Il sourit, amusé et flatté.

« Pas un croiseur, Anaena ! Un simple éclaireur ! Six hommes, en me comptant !

—  Tant mieux, cela sera encore plus intéressant. Mais vous auriez commandé très vite un croiseur, n’est-ce pas ?

—  Je n’en étais qu’au torpilleur quand la révolte a éclaté. Enfin, puisque vous tenez à cette histoire, je venais de prendre le commandement du Saphir quand eurent lieu les émeutes martiennes. Mars est tout proche de la Terre, une des planètes les plus voisines, dans le même système solaire. En soi, c’était à peine une opération de police. La seule difficulté était que trois croiseurs, en escale sur Mars, se mutinèrent et se solidarisèrent avec les insurgés.

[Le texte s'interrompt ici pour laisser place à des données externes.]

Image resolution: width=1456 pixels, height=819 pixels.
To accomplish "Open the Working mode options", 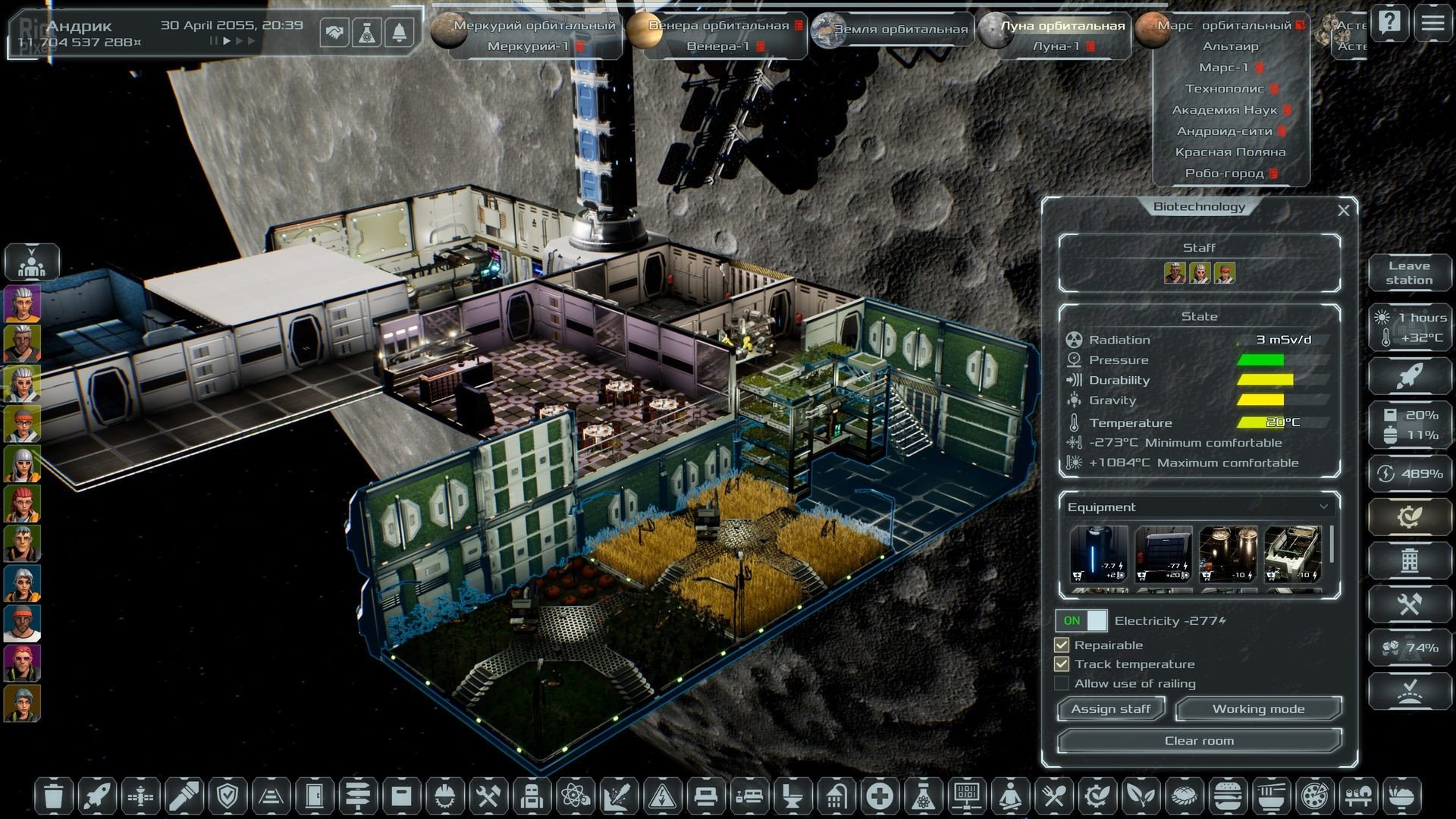I will [x=1258, y=709].

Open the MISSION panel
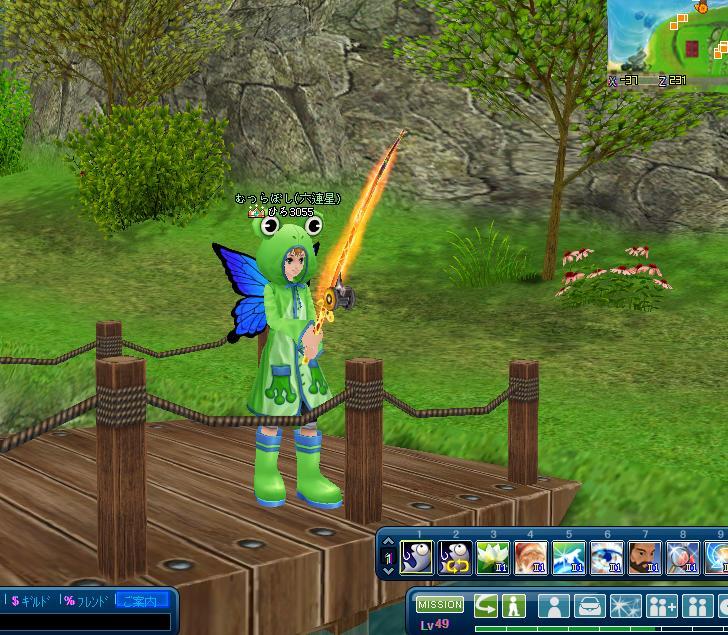click(x=440, y=605)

Nous partîmes à dix-sept, dix croiseurs et sept éclaireurs. Je devais surveiller le flanc gauche de l’escadre. Nous bombardâmes Mars jusqu’à reddition complète. Quand je dis nous, je pense au gros de la flotte. Moi, je poursuivais les navires ennemis qui fuyaient vers Pluton. Mon éclaireur était plus rapide, je gagnais sur eux, quand ils plongèrent dans l’hyperespace. Je restai un moment indécis, car c’était mon premier commandement. Que devais-je faire ? Les suivre, ou attendre des renforts ? Mais un coup d’œil à l’écran du tra … »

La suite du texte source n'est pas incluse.